YAHOO [BRIEFING.COM]: For the second straight session strength in the energy sector helped the broader market make an upward move in the waning minutes of trade, but this time it wasn't enough to fully overcome the weakness that stemmed from a handful of disappointing earnings reports.

Weakness enveloped stocks in the early going as market participants reacted negatively to the latest batch of earnings releases. Dow component IBM (IBM 121.64, -6.34) was out last evening with better-than-expected earnings and even raised its earnings forecast for 2009. However, the company's top line was down from the previous year, indicating that demand hasn't fully rebounded.

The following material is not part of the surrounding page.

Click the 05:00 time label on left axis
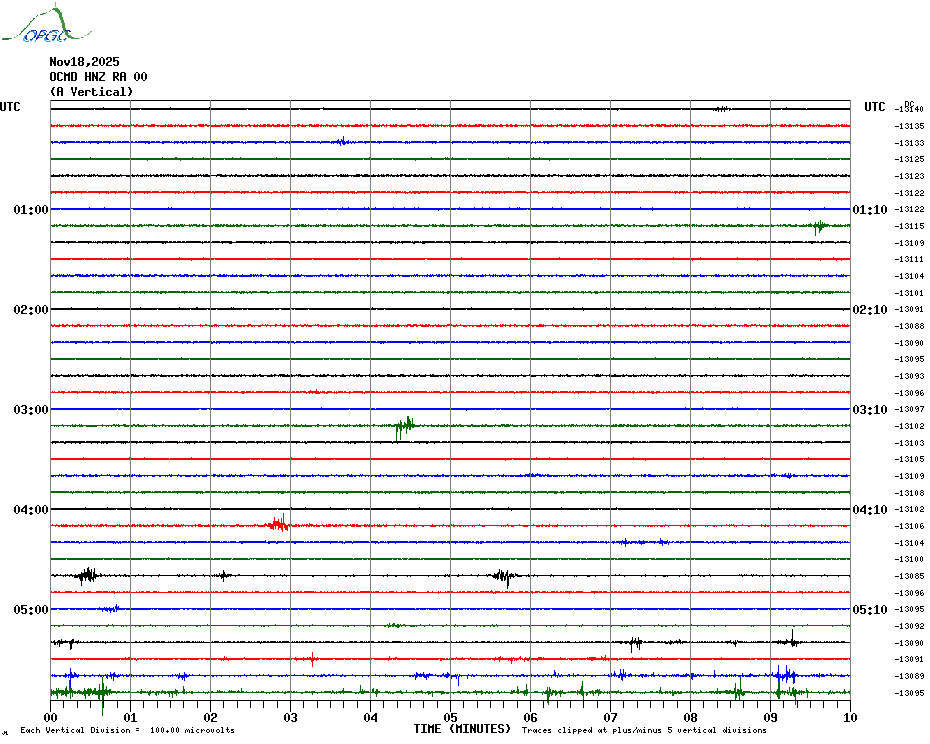Screen dimensions: 930x744 pos(31,610)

Google (GOOG 549.85, +19.94) also reported after the close of trading Thursday. The company brought in $5.89 per share, which bested the consensus estimate of $5.42 per share. Google distinguished its report from many others this earnings season by posting an increase to its revenue.

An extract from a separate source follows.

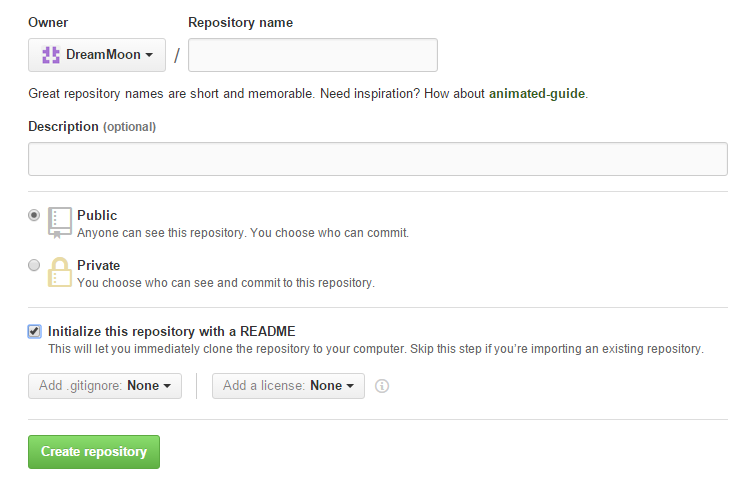The image size is (748, 488).
Task: Focus the Repository name input field
Action: pos(313,55)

Economic bellwether and industrial conglomerate General Electric (GE 16.08, -0.71) brought in better-than-expected earnings of its own, though it saw continued pressure in its capital finance business and was hit with a 20% year-over-year drop in revenue.

Bank of America (BAC 17.26, -0.84) kept the focus of participants on the negative side of things by unveiling a deeper-than-expected loss of $0.26 per share for the third quarter. Disappointment from Bank of America's report extended the financial sector's losses from the prior session, leaving it to finish this session with a 2.6% loss and down 0.2% for the week.

Weakness in the financial sector bled into the broader market and hampered it for the entire session.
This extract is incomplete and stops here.